小野寺 同級生がどこに入るとか、そういう情報も見るんだ!
高橋 愛礼は中学校の岩手県選抜選手なので、横のつながりがあるし、全日本の選抜にも選ばれているので、他県の選手も知っているんです。なので、普段は選抜の子がどこの高校に何人行くのかがバロメーターのような状態なんですが、この世代の場合、愛礼が岩手選抜の選手を引き連れてきたような感じで。
小野寺 愛礼君とやりたい、と。
高橋 そう。そこにリクルートした他県選抜の選手も加わった。良い選手が外に出てしまう岩手において、逆の、県外から来てもらえるようになった。

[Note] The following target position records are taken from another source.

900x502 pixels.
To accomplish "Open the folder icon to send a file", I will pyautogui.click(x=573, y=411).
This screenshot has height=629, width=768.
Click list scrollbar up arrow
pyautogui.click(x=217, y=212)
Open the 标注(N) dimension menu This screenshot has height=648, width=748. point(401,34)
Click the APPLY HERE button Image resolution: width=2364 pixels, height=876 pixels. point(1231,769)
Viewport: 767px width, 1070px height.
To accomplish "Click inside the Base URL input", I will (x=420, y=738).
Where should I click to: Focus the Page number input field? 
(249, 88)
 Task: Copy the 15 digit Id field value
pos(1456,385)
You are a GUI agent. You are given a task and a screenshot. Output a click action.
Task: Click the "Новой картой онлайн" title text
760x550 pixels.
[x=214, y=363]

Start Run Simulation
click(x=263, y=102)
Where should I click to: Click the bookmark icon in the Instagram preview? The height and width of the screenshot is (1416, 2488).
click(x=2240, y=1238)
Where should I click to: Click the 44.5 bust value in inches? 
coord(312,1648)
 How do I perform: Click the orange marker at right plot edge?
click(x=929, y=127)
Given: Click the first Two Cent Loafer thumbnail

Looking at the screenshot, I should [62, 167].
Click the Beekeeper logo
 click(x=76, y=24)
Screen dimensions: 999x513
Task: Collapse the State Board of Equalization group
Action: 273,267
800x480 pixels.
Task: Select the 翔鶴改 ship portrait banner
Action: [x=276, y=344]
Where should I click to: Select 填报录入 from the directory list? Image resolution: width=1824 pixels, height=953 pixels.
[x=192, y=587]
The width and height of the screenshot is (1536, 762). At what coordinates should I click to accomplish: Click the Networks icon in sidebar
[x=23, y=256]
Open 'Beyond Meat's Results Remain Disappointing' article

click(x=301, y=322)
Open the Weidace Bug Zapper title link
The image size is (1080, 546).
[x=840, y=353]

そして愛礼のような選手も残ってくれた。それがうちの強みです。
小野寺 岩手の男子バレーは不来方高校、盛岡南高校という県立が強かったので、そこに限界があったというか……。
高橋 例えば寮があるのも本校の強みで、やっぱり私立だとそういう体制は整えやすいですよね。働き方改革などの影響もあり、県立は今後ますます厳しくなるんじゃないかと思います。
小野寺 そうすると、岩手の高校男子バレーにおける受け皿は修紅に集中してくるのでは?
高橋 それがねぇ……敬遠されるんですよ。岩手県はまだまだ県立志向が強くて、私立は第二志望っていうイメージが保護者世代にも根強く残ってます。
小野寺 私立高校に対するマインドリセットは、一関学院さんと対談※3した時にも話題にあがって、我々も気になっていて。県立に行った方が良いという安易な発想ではなく「子どもたちの教育や成長をどういう環境で目指すか」っていう部分に主眼を置いて欲しいですよね。
※3 情報誌『idea』2022年12月号(前編)・2023年1月号(後編)
高橋 特に多いのが「進学したいから」っていう理由。確かに本校は進学6・就職4の割合ですが、バレー部の3年生(令和4年度)13人中9人が大学進学です。もちろんバレーに関連した進学が多いですが、センター試験を受けて国立に行った卒業生もいます。だから逆に、大学進学を考えているから修紅を選ぶ子がいるのも事実。ちなみに愛礼はVリーガーになることを見据えて日体大※4に進学しますし、もう一人のエースも同じくVリーガー目指して順天堂大です。